- Nickname: Green City
- Arni Location in Maharashtra, India
- Coordinates: 20°07′40″N 77°55′39″E﻿ / ﻿20.12778°N 77.92750°E
- Country: India
- State: Maharashtra
- District: Yavatmal

Government
- • Type: Municipal Council
- • Body: Arni Municipal Council
- • Member of Legislative Assembly(Maharashtra): Sandip Dhurve (BJP)
- • Member of Legislative Council (Maharashtra): Khwaja Baig, (NCP)
- • Member of Parliament (India): Baalu Dhanorkar, (INC)

Population (2011)
- • Total: 161,833

Languages
- • Official: Marathi
- Time zone: UTC+5:30 (IST)
- PIN: 445103
- Telephone code: 07234
- Vehicle registration: MH-29 (Yavatmal)

= Arni, Maharashtra =

Arni is a town with (Administrative Division) & tehsil in Yavatmal district of Maharashtra State in India. It is situated on the banks of the Arunavati River. It Connected with National Highway-361. Nearest Railway Station is a Dhamangaon which is located 90 km approx & Nearest Airport is a Dr.Babasaheb Ambedkar International Airport, Nagpur is around 187 km from Arni.

==Administration==
Arni (Vidhan Sabha constituency) is one of the 288 constituencies of the Maharashtra Legislative Assembly (Vidhan Sabha) and one of the seven which are located in Yavatmal district. Political positions in the region are reserved for Scheduled Tribe candidates.
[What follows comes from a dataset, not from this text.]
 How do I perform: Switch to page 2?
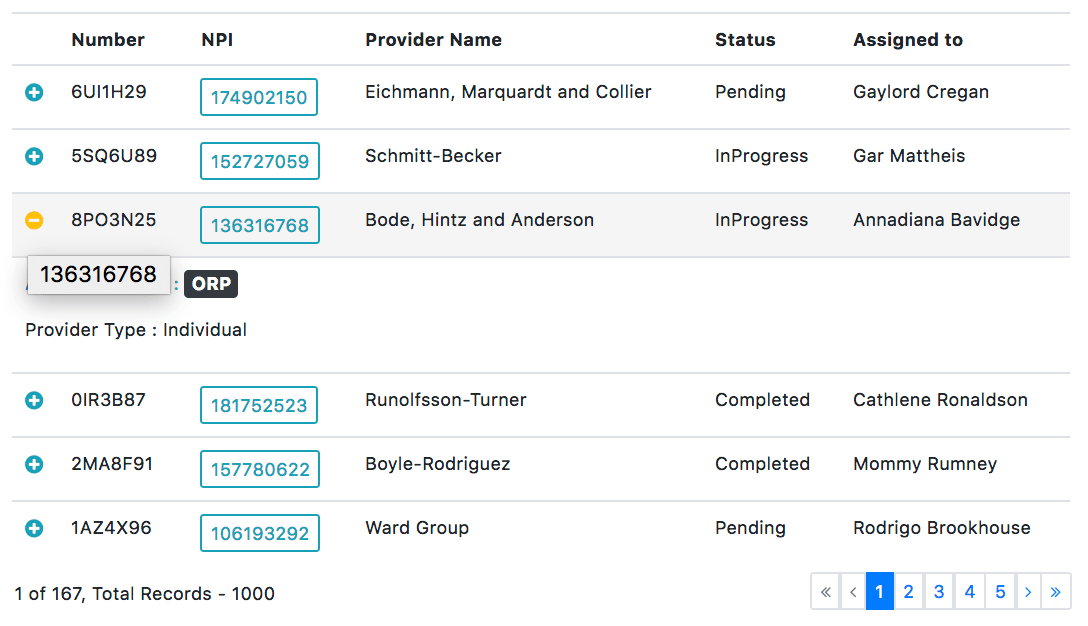(908, 592)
It is a part of Chandrapur Parliamentary (Lok Sabha) constituency with the adjoining Chandrapur district along with five other Vidhan Sabha assembly constituencies: Rajura (SC), Chandrapur (SC), Ballarpur and Warora from Chandrapur district, and Wani from Yavatmal district.
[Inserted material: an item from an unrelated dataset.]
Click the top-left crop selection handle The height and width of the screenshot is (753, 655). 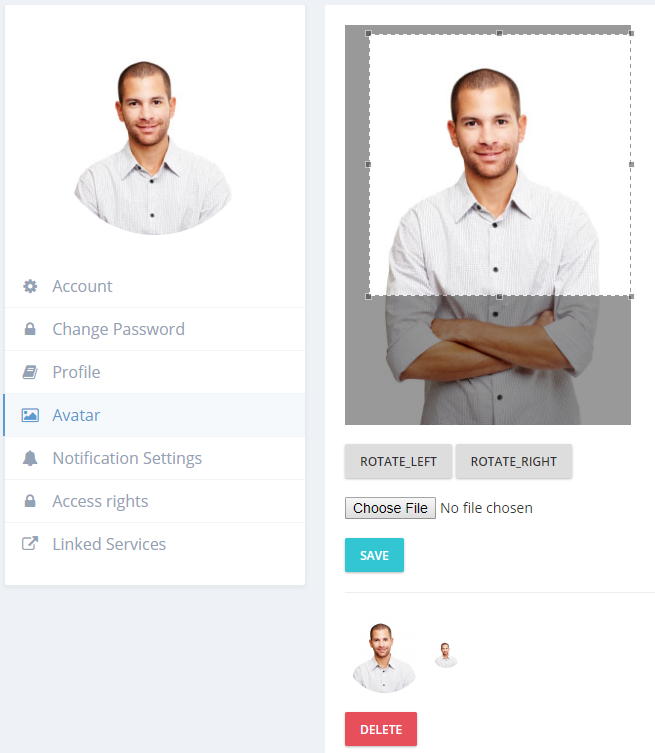point(368,34)
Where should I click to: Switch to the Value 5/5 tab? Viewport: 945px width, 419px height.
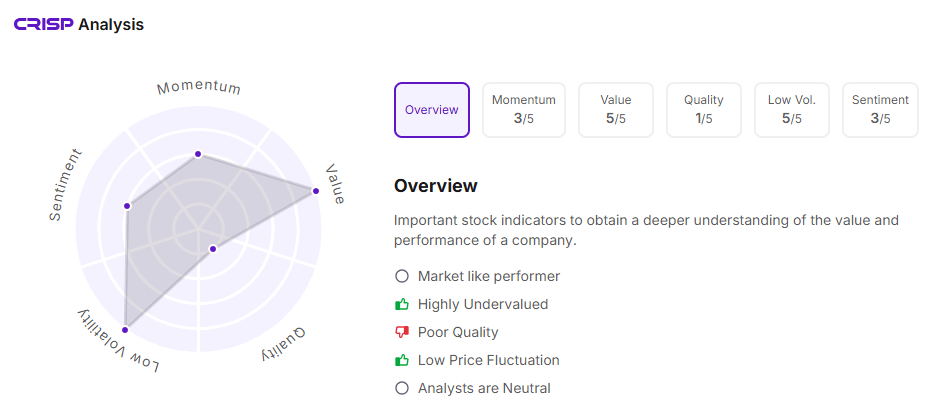point(616,110)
Marathi is the official language.

==Economy==
Arni city is well known for cotton production.its adjoining villages have large quantity of Soyabean and cotton cropping farms. It also has big grain market & there are 3 sub grain markets & also one private grain market.

it is one of the biggest local market in the district after yavatmal.
In a city there are 5 Cotton ginnings & Pressing mills, 2 Peanut Mills & 1 Dal Mill.

Food grains including wheat, jowar (sorghum), pulses, and groundnuts are currently in high demand in the market. The market is supplied with plenty of grains from nearby villages such as Jawala, Sawali, Lonbehel and cities like Yavatmal, Akola, Amravati, Nagpur, Aurangabad & all over India.

==Education==
Arni is a major centre for education, being well equipped with school and colleges. These include:
- Govt ITI (Industrial Training Institute) Vocational Training Institute
- Giri's Kidzee Pre'school
- Mount litera zee school(CBSE)
- L.U.D.E.M. School Arni
- S.M.D. Bharati high school
- S.M.D. Bharti girls high school
- S.M.D. Bharti Jr. College of Science, Commerce & Arts
- S.M.D. Bharti Senior college of Arts, science and commerce
- Hazrat Baba Kambalposh Urdu high school
- Hafiz Baig Urdu Jr. College
- Shahid Bhagatsingh high school
- Shahid Bhagatsingh Jr. College of Science
- Devrao Patil Shinde Jr. College
- Devrao Patil Girls school
- Narayanleela English Medium School
- Sunrise nursery and convent
- Prabhakiran English Medium Primary School
- Swami Vivekanand Digital School
- Radhakrushna Primary School
- Saishwari Primary School

==Religion==
Baba Kambalposh Dargah Sharif and Mahadev Mandir is situated at the bank of Arunavati river (the name Arni came from Arunavati river).

In a taluka many other temple's in Villages like Dabhadi (Which is famous for being one of the ancient Places of shivlinga and Mahadev temple), Deurwadi, Antargaon & many other Villages. Shree Mahadev temlpebeside Arunavati river near Baba Kambalposh tomb.

The annual Urs festival of the Sufi saint Baba Kambalposh is very famous within Maharashtra; it is celebrated annually in Arni between the 5th and 10 February. Shankar pat (bull racing) used to be one of the main attractions of the festival, in which around 200 villagers (each with their own pair of bulls) would participate for a prestigious prize. However, this practice has now has been stopped by an act of government.

Mahur, a town famous for Renuka Devi temple and few other temples situated on the giant hills. It is also said that during the exile, the pandavas stayed here in the caves and forests. It has religious significance for Hindus, and is situated 33 km from the city of Arni with good connectivity of private and public transport.